Standardisierte Anamnese zeigt Gefahrenpotenzial

Standardisierte Anamnese zeigt Gefahrenpotenzial

Prof. Treichel über die potenziellen Interaktionen zwischen Alkohol und Medikamenten.Die Existenz von potenziellen Interaktionen zwischen Alkohol und Medikamenten gehört zum medizinischen Allgemeinwissen – dennoch steigen hieraus resultierende Morbidität und Mortalität.

 

 

Alkohol-Arzneimittel-Interaktionen betreffen sowohl verschreibungspflichtige als auch „Over-the-Counter“-Präparate.

Schwerwiegende Fälle, die zur Hospitalisation oder zum Tod führen, verbergen sich weitgehend hinter Fällen mit Hypoglykämie, Leber- und Nierenversagen oder Kreislaufversagen, haben also aktuell eine nicht einmal abschätzbare Prävalenz. Zweifelsohne ist der schädliche Gebrauch von Alkohol die häufigste Einzeldiagnose, die zur Krankenhausaufnahme führt. Daher wird die Anzahl von schwerwiegenden Interaktionen ebenfalls sehr hoch sein.

Einfluss interindividueller Unterschiede der Patienten

Die Interaktionen zwischen Alkohol und einem oder mehreren Medikamenten sind nicht zwangsläufig dosisabhängig. Einige Medikamente enthalten selbst signifikante Alkoholmengen. Interindividuelle Unterschiede der Patienten sowohl hinsichtlich des Alkoholmetabolismus als auch der Metabolisierung und Pharmakogenetik sowie des individuellen Organzustands können einen erheblichen Einfluss auf die Dosis-Wirkung-Beziehung haben.

Zudem ist die polypharmazeutische Therapie von Patienten oft unübersichtlich. Gefährlich sind auch sehr variable Wahrnehmungen von Patient und Arzt bezüglich der Definition des Alkoholkonsums.

Pathophysiologisch können Interaktionen eine veränderte Resorption, verstärkte oder abgeschwächte Metabolisierung, Enzyminduktion sowie Enzyminhibition oder alterierte Rezeptor-Ligand-Wirkungen betreffen (s.

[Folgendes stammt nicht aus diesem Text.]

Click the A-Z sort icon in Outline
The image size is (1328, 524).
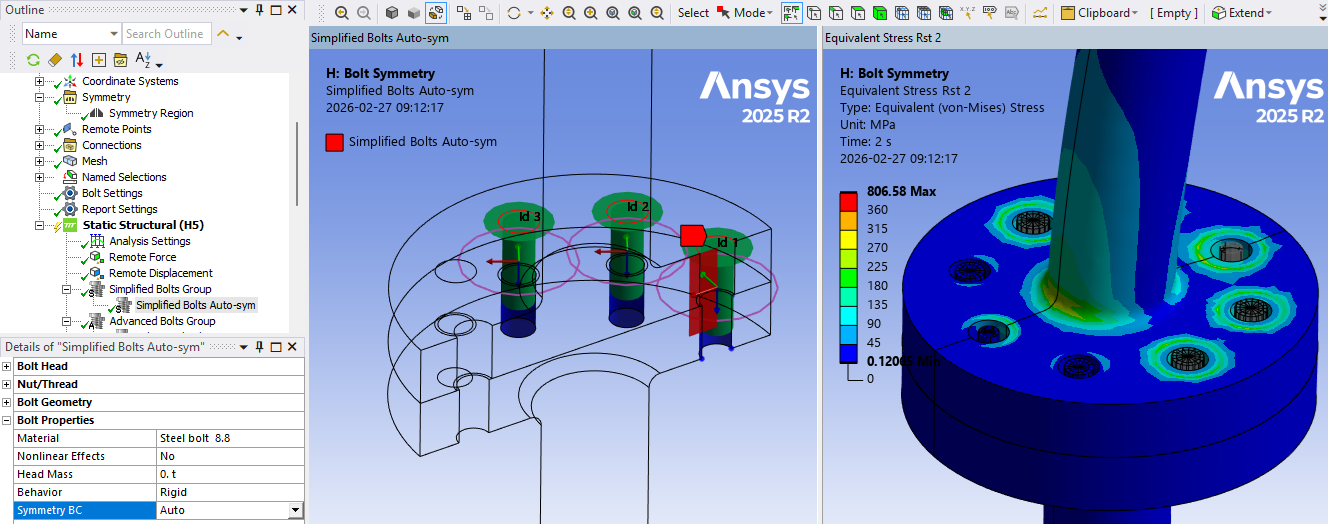click(x=142, y=60)
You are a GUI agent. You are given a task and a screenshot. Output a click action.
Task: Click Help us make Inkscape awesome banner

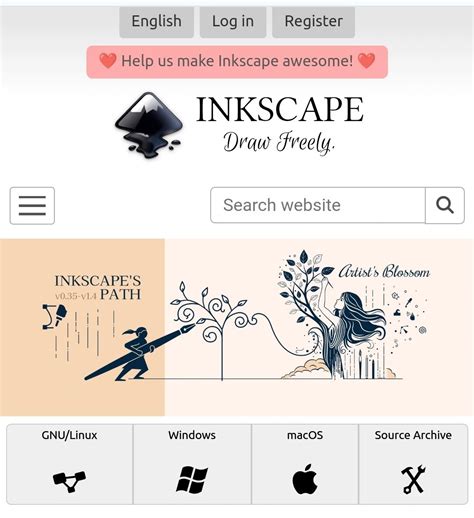[x=237, y=62]
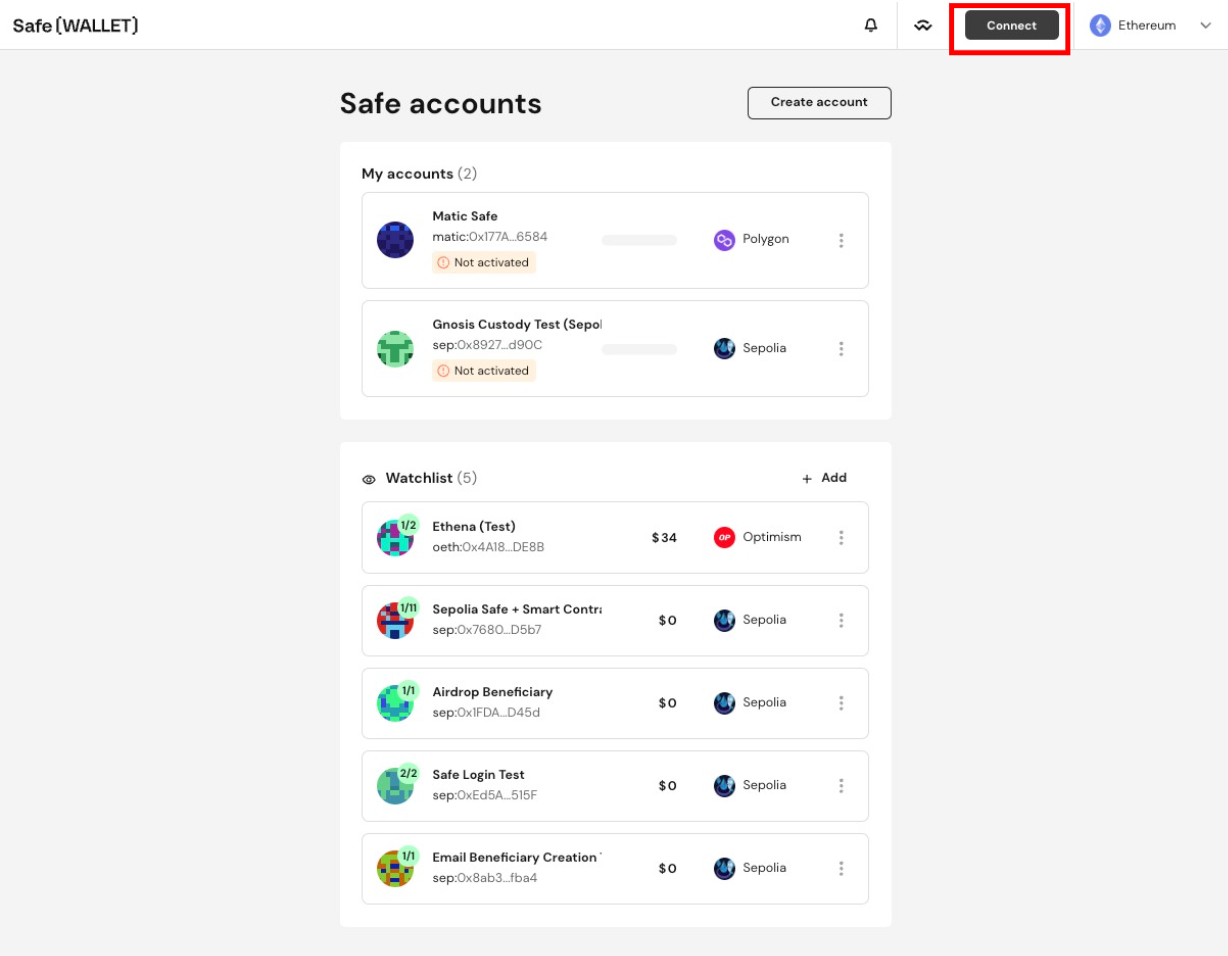Click the Watchlist eye icon
Viewport: 1228px width, 956px height.
coord(369,479)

Abbildung).

Standardisierte Anamnese zeigt Gefahrenpotenzial

Ein etabliertes Warnsystem der potenziellen Interaktionen ist für Ärzte die Fachinformation eines Medikaments unter Punkt 4.5. Für Patienten sind gelegentlich Warnhinweise auf den Packungsbeilagen enthalten. Die Wirksamkeit derartiger Warnsysteme ist unklar. Eine regelmäßige und standardisierte Medikamenten- und Alkoholanamnese erleichtert die Einschätzung des Gefahrenpotenzials. Subtile Hinweise – beispielsweise pathologische Leberfunktionsparameter oder Blutbildveränderungen – sind preiswert und sollten obligat bewertet werden.

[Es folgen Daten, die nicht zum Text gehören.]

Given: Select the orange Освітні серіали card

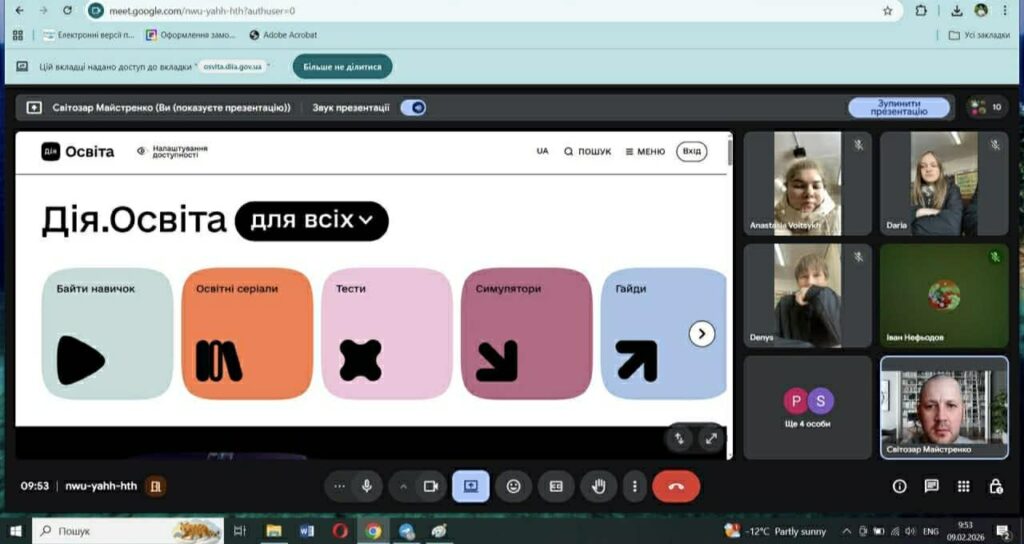Looking at the screenshot, I should pyautogui.click(x=247, y=333).
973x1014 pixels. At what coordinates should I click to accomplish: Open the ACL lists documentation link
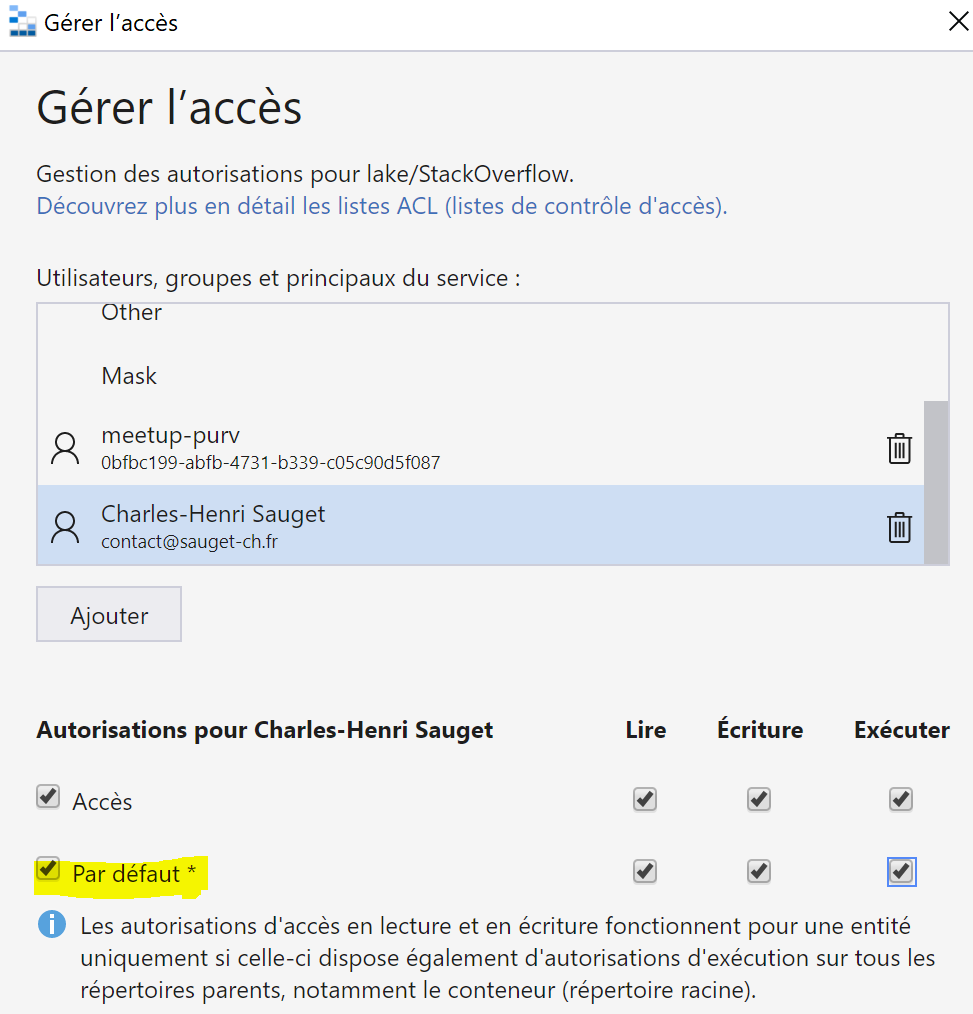[x=381, y=206]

Bekannte Interaktionen sollten konkret angesprochen werden, mindestens bei der Therapie von Volkskrankheiten: Hier zu nennen sind beispielsweise die Metformingabe beim Diabetes mellitus und die Risiken der Bluthochdrucktherapie oder der oralen Antikoagulation. Auch medizinische Leitlinien, die pharmakologische Therapien empfehlen, sollten Hinweise zu potenziellen Interaktionen von Alkohol und Medikamenten enthalten. Zuletzt sollten zukünftig sowohl aus medizinischen als auch ökonomischen Gründen systematische, unabhängige wissenschaftliche Untersuchungen zur Prävalenz, Pathophysiologie und Vermeidung derartiger Interaktionen durchgeführt werden.